XiaoTongDeng commented 1 month ago

llama3.1 8b chinese

还是会报错,但报完错会输出一些内容。我用的xinference你用的ollama吗?

请问xinference如何接入graphrag

setting里api_base:填xinference-local启动时后面的端口就好了,默认一般是ht tp://127.0.0.1:9997/v1,一般embedding也填这个地址。xinference也可以再开另一个端口跑embedding

402c21d06b047583798b0c0dec238dd 直接改setting的话我会卡在这儿没动静。。。

najsword commented 1 month ago

有问题进群976131420,找心如薄荷解决。

natoverse commented 1 month ago

We have checks in place to filter out any community responses that the LLM deems low-relevance, which can sometimes mean no relevant summaries are collected together and the end result is that it can't answer the question. This is a somewhat cautious approach to avoid hallucination. You may be able to get better results if you tune the prompt to your domain for how the LLM assesses relevance and assigns the "Importance Score" here.
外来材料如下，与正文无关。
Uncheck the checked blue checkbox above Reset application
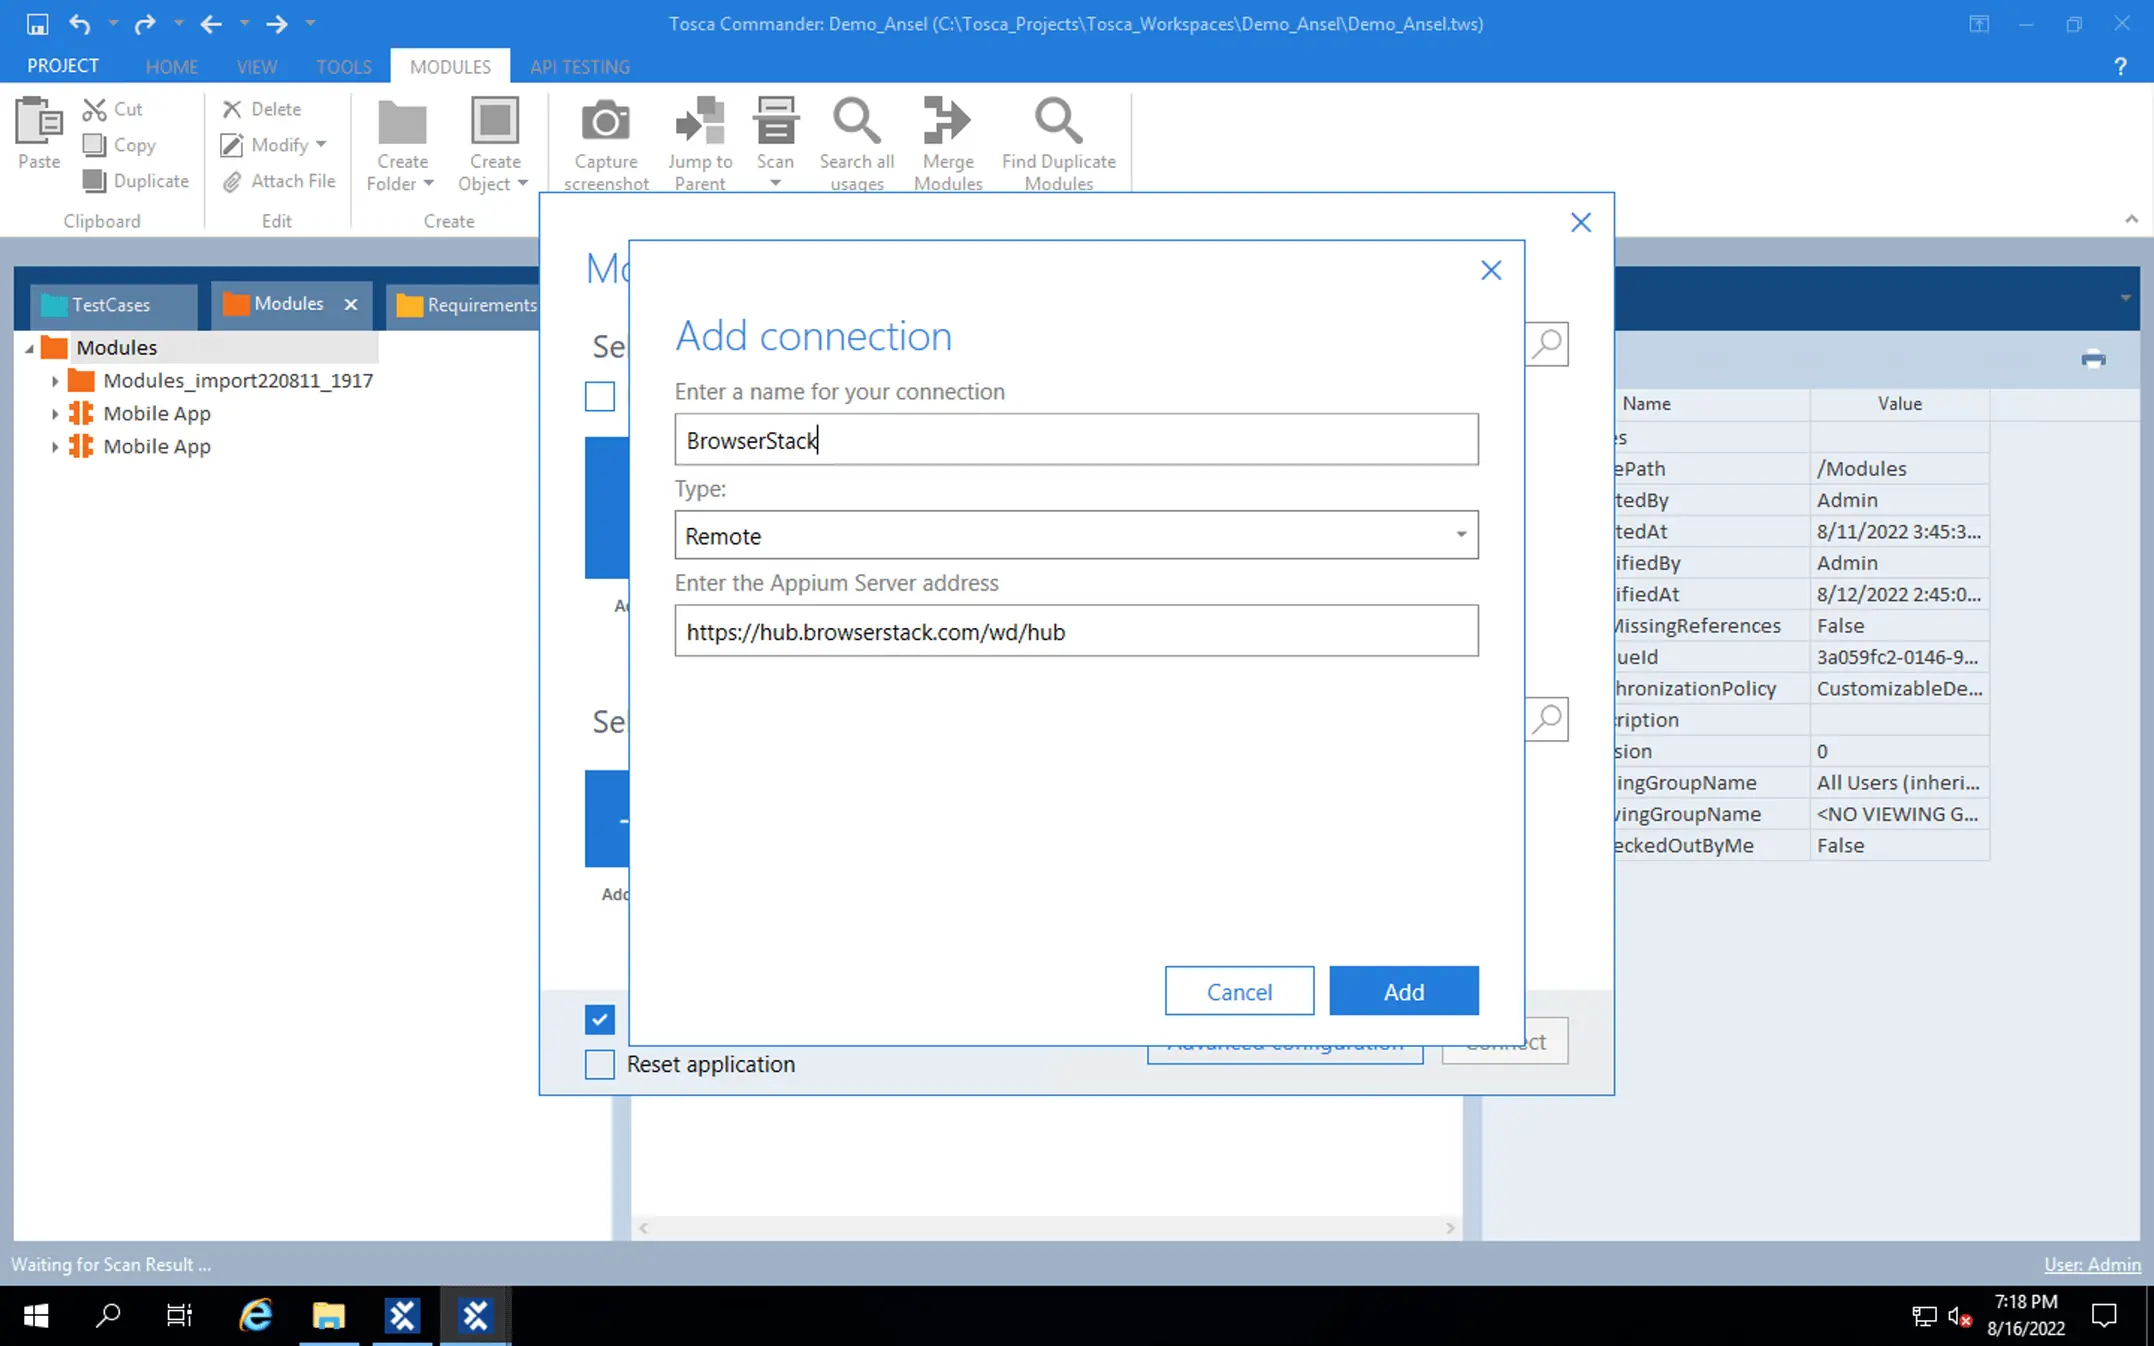This screenshot has height=1346, width=2154. coord(600,1020)
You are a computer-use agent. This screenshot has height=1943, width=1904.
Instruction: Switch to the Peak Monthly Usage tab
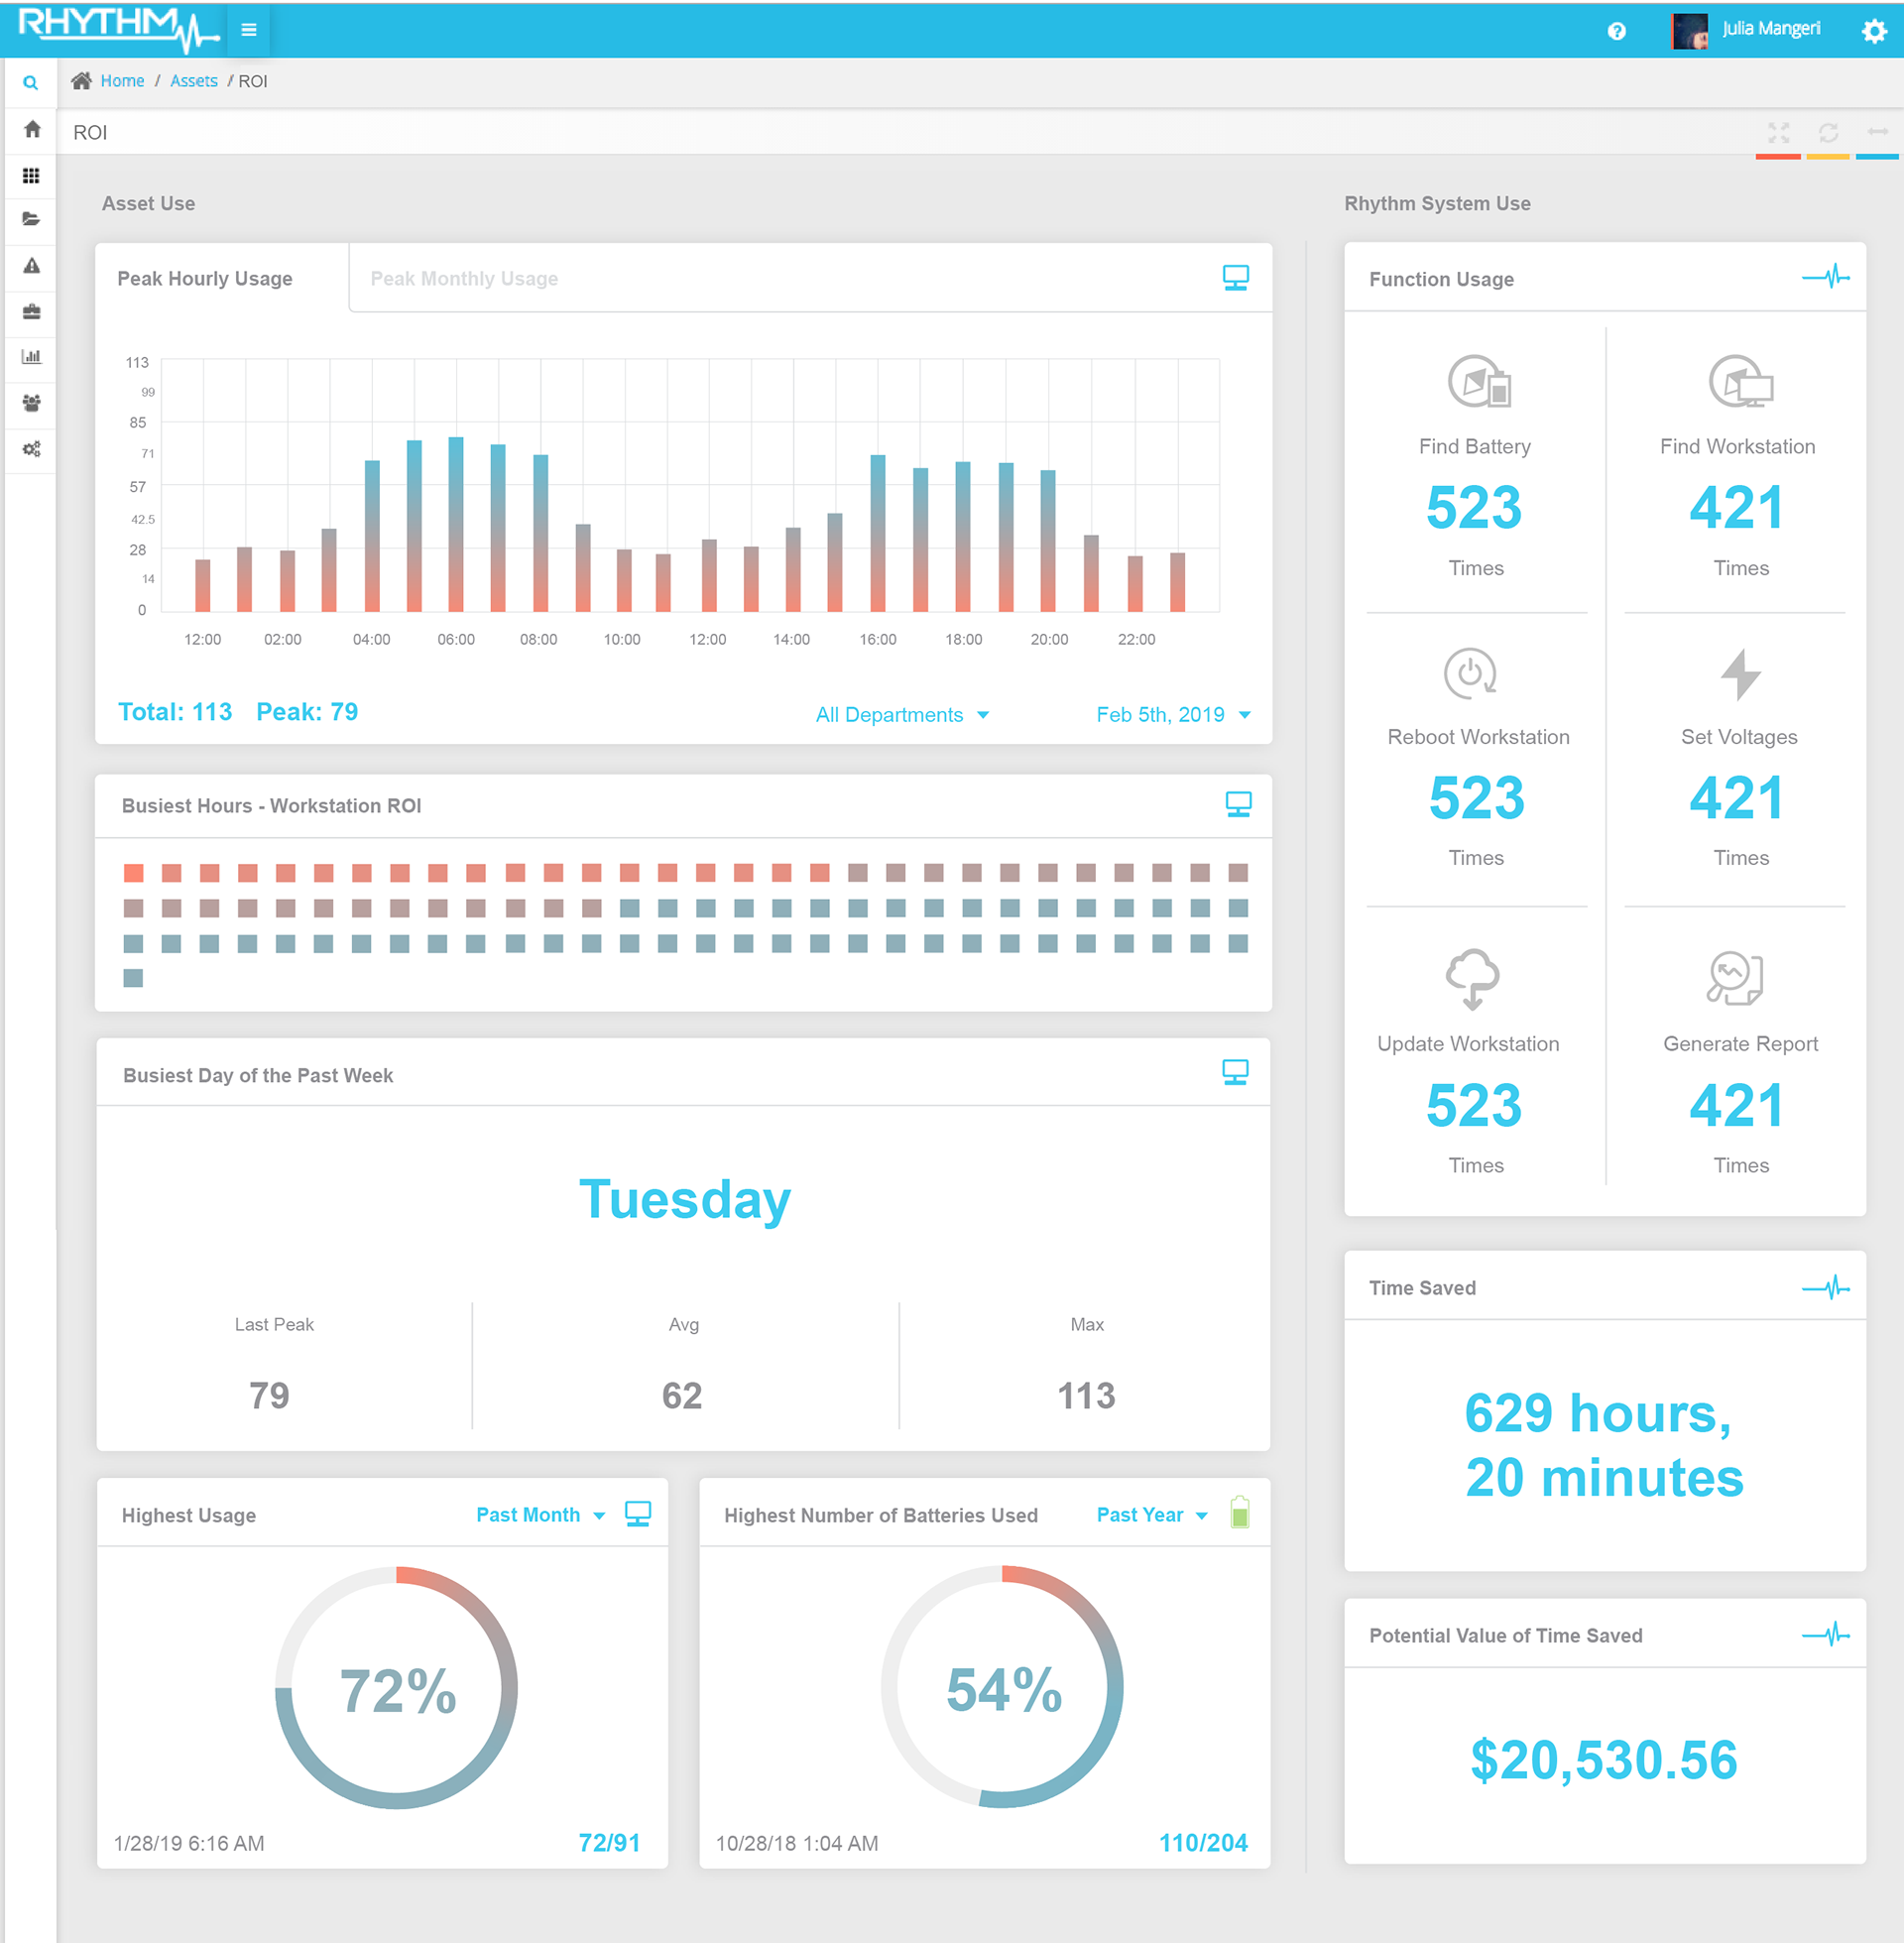coord(464,279)
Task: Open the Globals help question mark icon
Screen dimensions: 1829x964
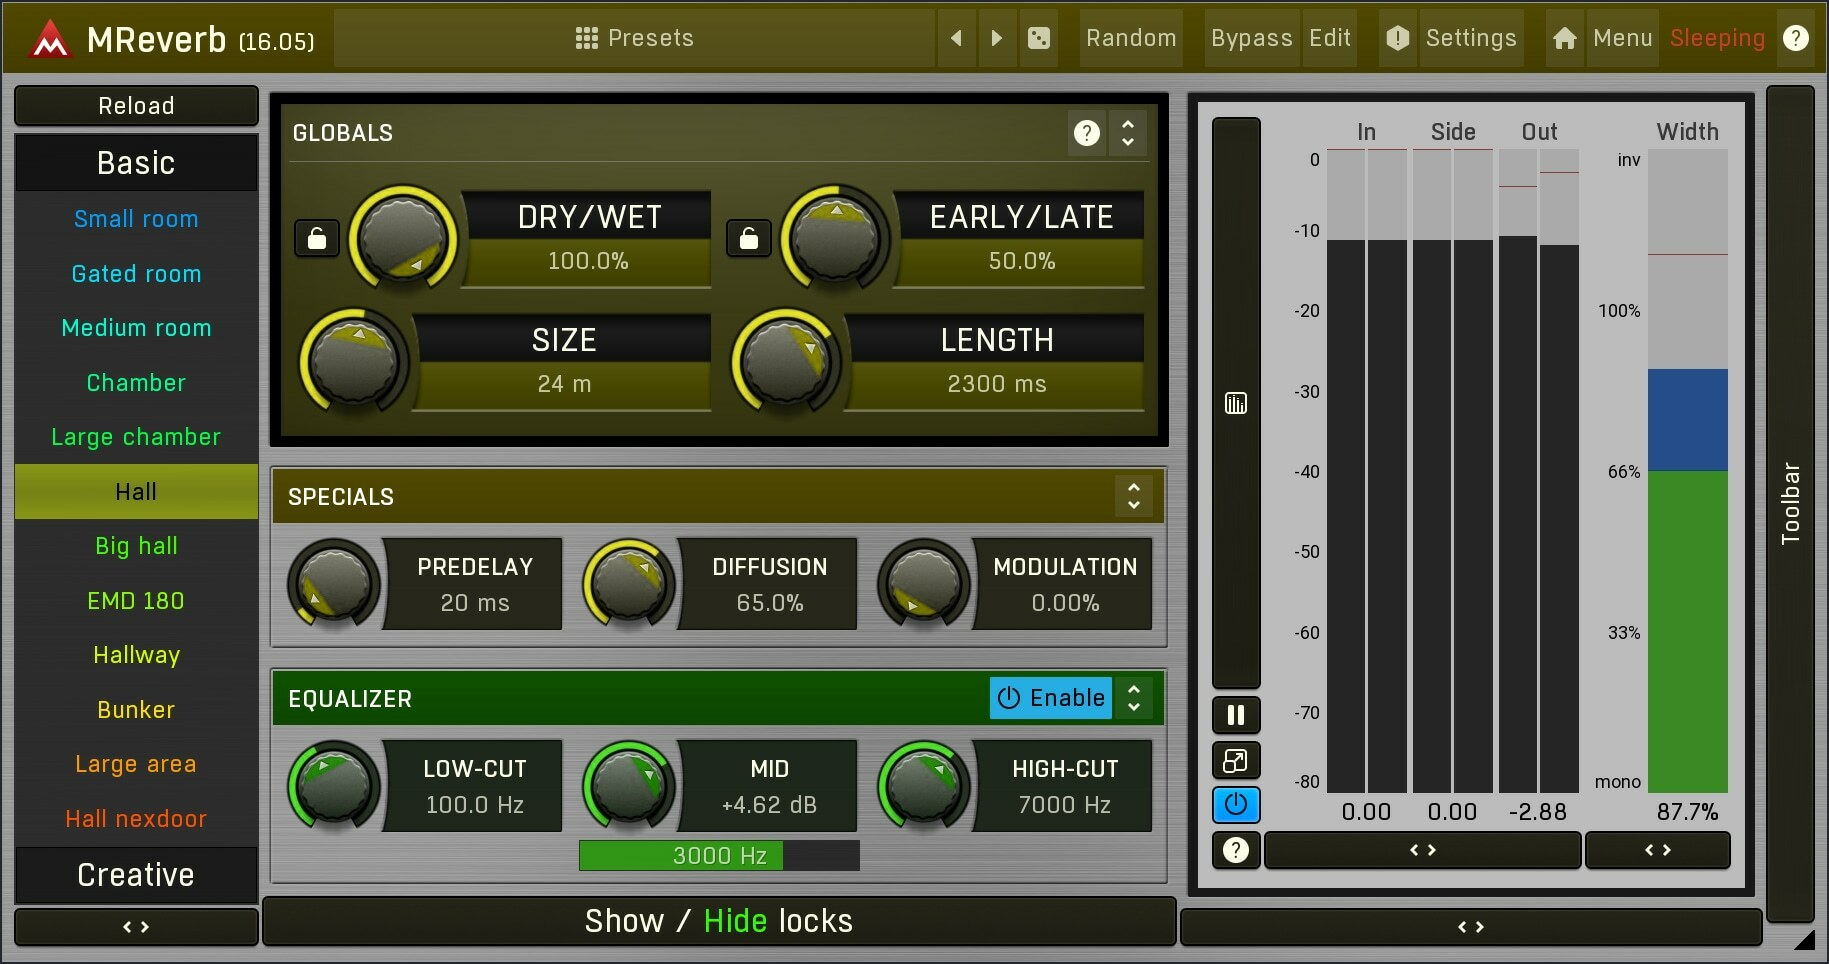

github-actions[bot] commented 1 month ago

This issue has been marked stale due to inactivity after repo maintainer or community member responses that request more information or suggest a solution. It will be closed after five additional days.

github-actions[bot] commented 4 weeks ago

This issue has been closed after being marked as stale for five days. Please reopen if needed.